EXTRACTED DATA below:

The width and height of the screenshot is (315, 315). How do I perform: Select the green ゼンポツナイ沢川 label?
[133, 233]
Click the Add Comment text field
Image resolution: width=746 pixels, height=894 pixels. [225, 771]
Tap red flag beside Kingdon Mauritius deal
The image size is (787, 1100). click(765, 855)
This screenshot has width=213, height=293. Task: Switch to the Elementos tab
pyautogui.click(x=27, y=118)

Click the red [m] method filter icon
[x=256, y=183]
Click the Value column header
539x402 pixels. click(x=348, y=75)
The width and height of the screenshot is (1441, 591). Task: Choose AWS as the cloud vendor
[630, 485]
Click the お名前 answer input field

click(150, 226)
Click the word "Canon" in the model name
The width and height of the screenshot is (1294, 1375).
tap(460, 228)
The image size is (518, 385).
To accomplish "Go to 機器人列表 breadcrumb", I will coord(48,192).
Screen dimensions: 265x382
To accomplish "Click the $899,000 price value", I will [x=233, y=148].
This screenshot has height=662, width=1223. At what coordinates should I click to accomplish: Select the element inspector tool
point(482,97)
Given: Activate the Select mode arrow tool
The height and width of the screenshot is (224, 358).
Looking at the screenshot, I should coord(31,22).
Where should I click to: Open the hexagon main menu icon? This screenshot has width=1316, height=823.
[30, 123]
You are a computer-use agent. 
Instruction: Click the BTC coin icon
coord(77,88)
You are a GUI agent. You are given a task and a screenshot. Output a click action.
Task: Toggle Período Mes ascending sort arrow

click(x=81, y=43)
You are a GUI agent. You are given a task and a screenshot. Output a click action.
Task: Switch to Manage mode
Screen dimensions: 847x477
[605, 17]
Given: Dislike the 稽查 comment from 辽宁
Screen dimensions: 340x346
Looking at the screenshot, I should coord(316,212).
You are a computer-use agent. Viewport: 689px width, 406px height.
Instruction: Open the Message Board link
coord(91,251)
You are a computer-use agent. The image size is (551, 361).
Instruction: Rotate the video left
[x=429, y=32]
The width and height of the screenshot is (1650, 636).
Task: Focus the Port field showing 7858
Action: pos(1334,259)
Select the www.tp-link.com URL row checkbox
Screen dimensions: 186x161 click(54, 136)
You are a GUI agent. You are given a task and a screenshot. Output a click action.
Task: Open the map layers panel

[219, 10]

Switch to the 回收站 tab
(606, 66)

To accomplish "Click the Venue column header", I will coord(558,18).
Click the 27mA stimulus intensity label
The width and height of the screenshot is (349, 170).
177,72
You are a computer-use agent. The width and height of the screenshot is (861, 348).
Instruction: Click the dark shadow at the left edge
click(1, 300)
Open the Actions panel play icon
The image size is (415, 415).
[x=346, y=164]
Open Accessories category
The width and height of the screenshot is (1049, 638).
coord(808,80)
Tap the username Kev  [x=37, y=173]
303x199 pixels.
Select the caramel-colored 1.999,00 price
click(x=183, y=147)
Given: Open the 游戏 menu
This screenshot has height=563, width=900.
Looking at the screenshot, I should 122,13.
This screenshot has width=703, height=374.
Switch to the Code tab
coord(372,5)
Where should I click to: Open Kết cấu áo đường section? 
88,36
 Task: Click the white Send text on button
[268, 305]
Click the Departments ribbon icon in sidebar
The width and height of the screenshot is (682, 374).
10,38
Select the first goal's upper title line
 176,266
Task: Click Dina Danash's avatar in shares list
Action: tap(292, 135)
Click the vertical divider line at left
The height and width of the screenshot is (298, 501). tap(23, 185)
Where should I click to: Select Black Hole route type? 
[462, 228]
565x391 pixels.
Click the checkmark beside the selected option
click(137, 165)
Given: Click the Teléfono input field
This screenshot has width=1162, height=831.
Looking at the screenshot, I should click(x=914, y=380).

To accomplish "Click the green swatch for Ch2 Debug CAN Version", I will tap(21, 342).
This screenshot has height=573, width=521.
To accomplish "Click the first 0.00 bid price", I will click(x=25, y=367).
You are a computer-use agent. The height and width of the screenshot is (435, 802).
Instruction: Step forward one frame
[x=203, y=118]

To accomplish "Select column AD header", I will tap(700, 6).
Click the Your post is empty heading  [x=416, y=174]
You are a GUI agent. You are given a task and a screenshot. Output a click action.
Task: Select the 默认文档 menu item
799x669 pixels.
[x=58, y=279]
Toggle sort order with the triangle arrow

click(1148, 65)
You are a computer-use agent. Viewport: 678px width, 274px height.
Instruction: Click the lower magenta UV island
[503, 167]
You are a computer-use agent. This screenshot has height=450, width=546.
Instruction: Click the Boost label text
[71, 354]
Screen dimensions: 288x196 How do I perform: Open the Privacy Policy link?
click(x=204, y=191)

End of EXTRACTED DATA.

### WORK TASK
Restate the data above in full, keeping every word as it is.

### SOLUTION FOR THIS EXERCISE
The width and height of the screenshot is (315, 315). How do I perform: Select the green ゼンポツナイ沢川 label?
[133, 233]
Click the Add Comment text field
Image resolution: width=746 pixels, height=894 pixels. [225, 771]
Tap red flag beside Kingdon Mauritius deal
The image size is (787, 1100). click(765, 855)
This screenshot has width=213, height=293. Task: Switch to the Elementos tab
pyautogui.click(x=27, y=118)

Click the red [m] method filter icon
[x=256, y=183]
Click the Value column header
539x402 pixels. click(x=348, y=75)
The width and height of the screenshot is (1441, 591). Task: Choose AWS as the cloud vendor
[630, 485]
Click the お名前 answer input field

click(150, 226)
Click the word "Canon" in the model name
The width and height of the screenshot is (1294, 1375).
tap(460, 228)
The image size is (518, 385).
To accomplish "Go to 機器人列表 breadcrumb", I will coord(48,192).
Screen dimensions: 265x382
To accomplish "Click the $899,000 price value", I will [x=233, y=148].
This screenshot has height=662, width=1223. At what coordinates should I click to accomplish: Select the element inspector tool
point(482,97)
Given: Activate the Select mode arrow tool
The height and width of the screenshot is (224, 358).
Looking at the screenshot, I should coord(31,22).
Where should I click to: Open the hexagon main menu icon? This screenshot has width=1316, height=823.
[30, 123]
You are a computer-use agent. 
Instruction: Click the BTC coin icon
coord(77,88)
You are a GUI agent. You are given a task and a screenshot. Output a click action.
Task: Toggle Período Mes ascending sort arrow

click(x=81, y=43)
You are a GUI agent. You are given a task and a screenshot. Output a click action.
Task: Switch to Manage mode
Screen dimensions: 847x477
[605, 17]
Given: Dislike the 稽查 comment from 辽宁
Screen dimensions: 340x346
Looking at the screenshot, I should coord(316,212).
You are a computer-use agent. Viewport: 689px width, 406px height.
Instruction: Open the Message Board link
coord(91,251)
You are a computer-use agent. The image size is (551, 361).
Instruction: Rotate the video left
[x=429, y=32]
The width and height of the screenshot is (1650, 636).
Task: Focus the Port field showing 7858
Action: pos(1334,259)
Select the www.tp-link.com URL row checkbox
Screen dimensions: 186x161 click(54, 136)
You are a GUI agent. You are given a task and a screenshot. Output a click action.
Task: Open the map layers panel

[219, 10]

Switch to the 回收站 tab
(606, 66)

To accomplish "Click the Venue column header", I will coord(558,18).
Click the 27mA stimulus intensity label
The width and height of the screenshot is (349, 170).
177,72
You are a computer-use agent. The width and height of the screenshot is (861, 348).
Instruction: Click the dark shadow at the left edge
click(1, 300)
Open the Actions panel play icon
The image size is (415, 415).
[x=346, y=164]
Open Accessories category
The width and height of the screenshot is (1049, 638).
coord(808,80)
Tap the username Kev  [x=37, y=173]
303x199 pixels.
Select the caramel-colored 1.999,00 price
click(x=183, y=147)
Given: Open the 游戏 menu
This screenshot has height=563, width=900.
Looking at the screenshot, I should 122,13.
This screenshot has width=703, height=374.
Switch to the Code tab
coord(372,5)
Where should I click to: Open Kết cấu áo đường section? 
88,36
 Task: Click the white Send text on button
[268, 305]
Click the Departments ribbon icon in sidebar
The width and height of the screenshot is (682, 374).
10,38
Select the first goal's upper title line
 176,266
Task: Click Dina Danash's avatar in shares list
Action: tap(292, 135)
Click the vertical divider line at left
The height and width of the screenshot is (298, 501). tap(23, 185)
Where should I click to: Select Black Hole route type? 
[462, 228]
565x391 pixels.
Click the checkmark beside the selected option
click(137, 165)
Given: Click the Teléfono input field
This screenshot has width=1162, height=831.
Looking at the screenshot, I should click(x=914, y=380).

To accomplish "Click the green swatch for Ch2 Debug CAN Version", I will tap(21, 342).
This screenshot has height=573, width=521.
To accomplish "Click the first 0.00 bid price", I will click(x=25, y=367).
You are a computer-use agent. The height and width of the screenshot is (435, 802).
Instruction: Step forward one frame
[x=203, y=118]

To accomplish "Select column AD header", I will tap(700, 6).
Click the Your post is empty heading  [x=416, y=174]
You are a GUI agent. You are given a task and a screenshot. Output a click action.
Task: Select the 默认文档 menu item
799x669 pixels.
[x=58, y=279]
Toggle sort order with the triangle arrow

click(1148, 65)
You are a computer-use agent. Viewport: 678px width, 274px height.
Instruction: Click the lower magenta UV island
[503, 167]
You are a computer-use agent. This screenshot has height=450, width=546.
Instruction: Click the Boost label text
[71, 354]
Screen dimensions: 288x196 How do I perform: Open the Privacy Policy link?
click(x=204, y=191)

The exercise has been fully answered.